Los riesgos del frentismo

Urge evitar una voladura de puentes entre los partidos que frustre cualquier pacto transversal

Los riesgos del frentismo
Andrey Popov
EL CORREO

La polarización extrema en la que se mueven los partidos tras el adelanto de las elecciones generales tiene su reflejo en las últimas encuestas difundidas, que dibujan dos bloques igualados en la derecha y en la izquierda del arco parlamentario sin garantías de que ninguno de ellos consiga una mayoría suficiente para gobernar por sí solo. La encarnizada confrontación entre ambos, en medio de mutuas apelaciones al voto del miedo, hace planear la sombra de una persistente inestabilidad después del 28 de abril si la investidura del próximo presidente vuelve a estar en manos de un independentismo catalán obnubilado por la fiebre rupturista y que exige contrapartidas incompatibles con la ley a cambio de sus votos. Es decir, el riesgo de una parálisis similar a la de los últimos meses, que ha derivado en la disolución anticipada de las Cortes Generales al ser tumbados los Presupuestos de Pedro Sánchez. Pero aunque ese peligro fuese conjurado por los resultados de las urnas, nada bueno hace presagiar el frentismo en el que se ha instalado el debate político.
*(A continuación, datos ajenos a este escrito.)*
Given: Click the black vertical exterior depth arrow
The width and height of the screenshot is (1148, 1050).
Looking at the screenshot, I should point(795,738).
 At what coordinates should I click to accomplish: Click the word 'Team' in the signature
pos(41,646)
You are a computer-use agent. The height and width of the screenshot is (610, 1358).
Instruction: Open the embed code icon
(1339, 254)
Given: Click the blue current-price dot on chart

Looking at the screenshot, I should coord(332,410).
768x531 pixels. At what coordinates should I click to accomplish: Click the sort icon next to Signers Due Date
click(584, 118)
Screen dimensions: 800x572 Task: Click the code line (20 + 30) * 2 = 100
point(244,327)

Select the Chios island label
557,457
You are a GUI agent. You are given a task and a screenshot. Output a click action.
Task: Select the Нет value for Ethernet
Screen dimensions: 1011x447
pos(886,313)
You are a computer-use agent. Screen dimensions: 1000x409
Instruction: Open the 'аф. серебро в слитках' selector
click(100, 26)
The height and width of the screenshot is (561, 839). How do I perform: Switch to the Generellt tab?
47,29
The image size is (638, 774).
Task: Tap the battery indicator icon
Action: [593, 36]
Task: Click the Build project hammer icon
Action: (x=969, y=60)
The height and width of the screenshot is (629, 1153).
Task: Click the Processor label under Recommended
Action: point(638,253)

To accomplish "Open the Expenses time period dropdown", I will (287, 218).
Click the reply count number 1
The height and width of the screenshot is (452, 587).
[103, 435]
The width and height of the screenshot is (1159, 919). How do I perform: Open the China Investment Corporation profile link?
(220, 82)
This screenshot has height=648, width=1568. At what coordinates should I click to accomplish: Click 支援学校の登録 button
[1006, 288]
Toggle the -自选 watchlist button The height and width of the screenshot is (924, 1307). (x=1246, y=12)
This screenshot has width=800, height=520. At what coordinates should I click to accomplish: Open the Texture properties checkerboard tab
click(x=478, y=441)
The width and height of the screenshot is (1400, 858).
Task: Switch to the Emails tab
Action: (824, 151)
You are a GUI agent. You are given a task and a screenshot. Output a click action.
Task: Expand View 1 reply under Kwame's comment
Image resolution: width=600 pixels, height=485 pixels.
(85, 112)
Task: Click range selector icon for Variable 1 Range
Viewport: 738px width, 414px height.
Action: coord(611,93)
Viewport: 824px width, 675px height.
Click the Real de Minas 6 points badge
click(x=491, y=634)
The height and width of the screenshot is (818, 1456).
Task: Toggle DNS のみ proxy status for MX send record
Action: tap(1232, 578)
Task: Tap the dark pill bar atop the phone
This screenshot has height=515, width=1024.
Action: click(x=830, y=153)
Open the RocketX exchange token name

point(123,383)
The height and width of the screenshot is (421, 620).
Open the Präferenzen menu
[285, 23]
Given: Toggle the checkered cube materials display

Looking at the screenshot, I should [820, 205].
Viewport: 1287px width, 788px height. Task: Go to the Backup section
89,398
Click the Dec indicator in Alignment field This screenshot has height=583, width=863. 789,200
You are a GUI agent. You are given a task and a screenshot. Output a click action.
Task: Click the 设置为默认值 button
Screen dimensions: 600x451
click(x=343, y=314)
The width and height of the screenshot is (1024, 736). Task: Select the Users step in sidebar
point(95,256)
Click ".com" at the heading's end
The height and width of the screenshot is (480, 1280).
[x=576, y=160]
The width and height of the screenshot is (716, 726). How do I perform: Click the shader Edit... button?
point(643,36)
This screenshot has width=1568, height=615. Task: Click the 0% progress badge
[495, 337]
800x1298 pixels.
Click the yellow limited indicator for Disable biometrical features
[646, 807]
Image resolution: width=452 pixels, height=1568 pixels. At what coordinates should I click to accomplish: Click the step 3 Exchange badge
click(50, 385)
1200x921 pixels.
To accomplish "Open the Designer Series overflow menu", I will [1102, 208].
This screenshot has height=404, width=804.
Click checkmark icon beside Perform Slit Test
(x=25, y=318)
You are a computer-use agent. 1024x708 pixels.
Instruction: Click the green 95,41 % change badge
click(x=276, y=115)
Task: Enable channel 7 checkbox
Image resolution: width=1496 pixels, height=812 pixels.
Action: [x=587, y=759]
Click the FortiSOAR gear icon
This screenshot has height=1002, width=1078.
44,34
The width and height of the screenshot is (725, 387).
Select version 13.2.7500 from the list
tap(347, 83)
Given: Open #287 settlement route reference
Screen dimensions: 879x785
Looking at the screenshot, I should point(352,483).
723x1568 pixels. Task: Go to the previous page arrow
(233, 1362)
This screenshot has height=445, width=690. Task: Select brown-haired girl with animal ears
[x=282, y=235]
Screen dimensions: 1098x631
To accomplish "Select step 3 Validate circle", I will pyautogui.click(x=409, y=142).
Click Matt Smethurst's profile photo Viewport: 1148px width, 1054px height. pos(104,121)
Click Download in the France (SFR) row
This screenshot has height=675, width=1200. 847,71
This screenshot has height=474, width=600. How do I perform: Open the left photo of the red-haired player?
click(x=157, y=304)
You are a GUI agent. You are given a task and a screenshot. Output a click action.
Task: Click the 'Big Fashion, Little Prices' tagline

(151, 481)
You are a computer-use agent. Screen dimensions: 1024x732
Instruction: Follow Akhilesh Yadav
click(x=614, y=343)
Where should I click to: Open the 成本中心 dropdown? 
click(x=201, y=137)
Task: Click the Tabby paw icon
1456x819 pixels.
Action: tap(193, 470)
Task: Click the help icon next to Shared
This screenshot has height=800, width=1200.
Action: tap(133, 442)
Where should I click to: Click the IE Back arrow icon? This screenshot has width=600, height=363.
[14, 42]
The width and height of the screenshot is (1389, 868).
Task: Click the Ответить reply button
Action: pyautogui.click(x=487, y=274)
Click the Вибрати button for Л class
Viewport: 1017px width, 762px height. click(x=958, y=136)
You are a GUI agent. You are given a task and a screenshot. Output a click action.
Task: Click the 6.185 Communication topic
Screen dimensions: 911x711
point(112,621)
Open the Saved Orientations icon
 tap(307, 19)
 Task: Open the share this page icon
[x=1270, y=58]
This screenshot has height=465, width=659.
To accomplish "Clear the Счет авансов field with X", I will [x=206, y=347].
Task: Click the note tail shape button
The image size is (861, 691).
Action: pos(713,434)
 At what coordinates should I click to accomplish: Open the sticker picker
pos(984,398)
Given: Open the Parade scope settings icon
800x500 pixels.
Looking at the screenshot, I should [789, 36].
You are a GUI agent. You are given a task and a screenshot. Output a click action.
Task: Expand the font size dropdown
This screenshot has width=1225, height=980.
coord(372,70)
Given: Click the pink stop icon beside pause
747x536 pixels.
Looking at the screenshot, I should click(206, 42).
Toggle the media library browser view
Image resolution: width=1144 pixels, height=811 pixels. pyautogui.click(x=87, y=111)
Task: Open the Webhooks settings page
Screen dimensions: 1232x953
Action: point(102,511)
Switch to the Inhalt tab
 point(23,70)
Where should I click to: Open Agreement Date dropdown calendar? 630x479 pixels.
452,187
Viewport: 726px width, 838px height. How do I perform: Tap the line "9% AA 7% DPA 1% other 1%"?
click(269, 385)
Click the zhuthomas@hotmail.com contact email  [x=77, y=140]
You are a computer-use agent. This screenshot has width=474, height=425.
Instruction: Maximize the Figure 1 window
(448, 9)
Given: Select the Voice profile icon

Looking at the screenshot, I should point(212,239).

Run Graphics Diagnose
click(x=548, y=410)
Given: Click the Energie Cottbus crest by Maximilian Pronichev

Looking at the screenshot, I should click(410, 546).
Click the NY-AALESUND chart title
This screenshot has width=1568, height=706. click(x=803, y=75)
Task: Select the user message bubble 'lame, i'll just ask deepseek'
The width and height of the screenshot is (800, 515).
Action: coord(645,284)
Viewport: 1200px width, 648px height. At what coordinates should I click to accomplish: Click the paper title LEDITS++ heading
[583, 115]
Es nociva para la convivencia y un insulto a la inteligencia de los ciudadanos la guerra de trincheras en la que han entrado todas las formaciones, con hipérboles sobre las supuestas amenazas que supondría para la democracia una victoria del rival que superan con holgura las exageraciones propias de una campaña. Urge frenar esa escalada y no romper los puentes de entendimiento entre los principales partidos cuando el funcionamiento de las instituciones puede requerir pactos transversales después de las generales y, con total seguridad, tras las municipales del 26 de mayo, y el país afronta serios problemas que aconsejan grandes consensos. Entre ellos, cómo afrontar el desafío del secesionismo catalán o el futuro del sistema público de pensiones. La decisión de Ciudadanos -un partido bisagra capaz de inclinar la balanza de las mayorías de Gobierno hacia la izquierda o la derecha- de descartar de antemano acuerdos con el PSOE tras las generales refuerza la fractura del mapa político en dos bloques irreconciliables. Además, sirve de coartada a Sánchez para no desdeñar alianzas con el independentismo si le dieran los números. La confianza de la derecha en que las urnas propicien un pacto a la andaluza entre el PP, Ciudadanos y Vox no puede obviar, aparte de una eventual movilización de la izquierda, la imprevisible incidencia de la ley d'Hont en el reparto de escaños en un Congreso con cinco grandes fuerzas, sin precedentes hasta ahora.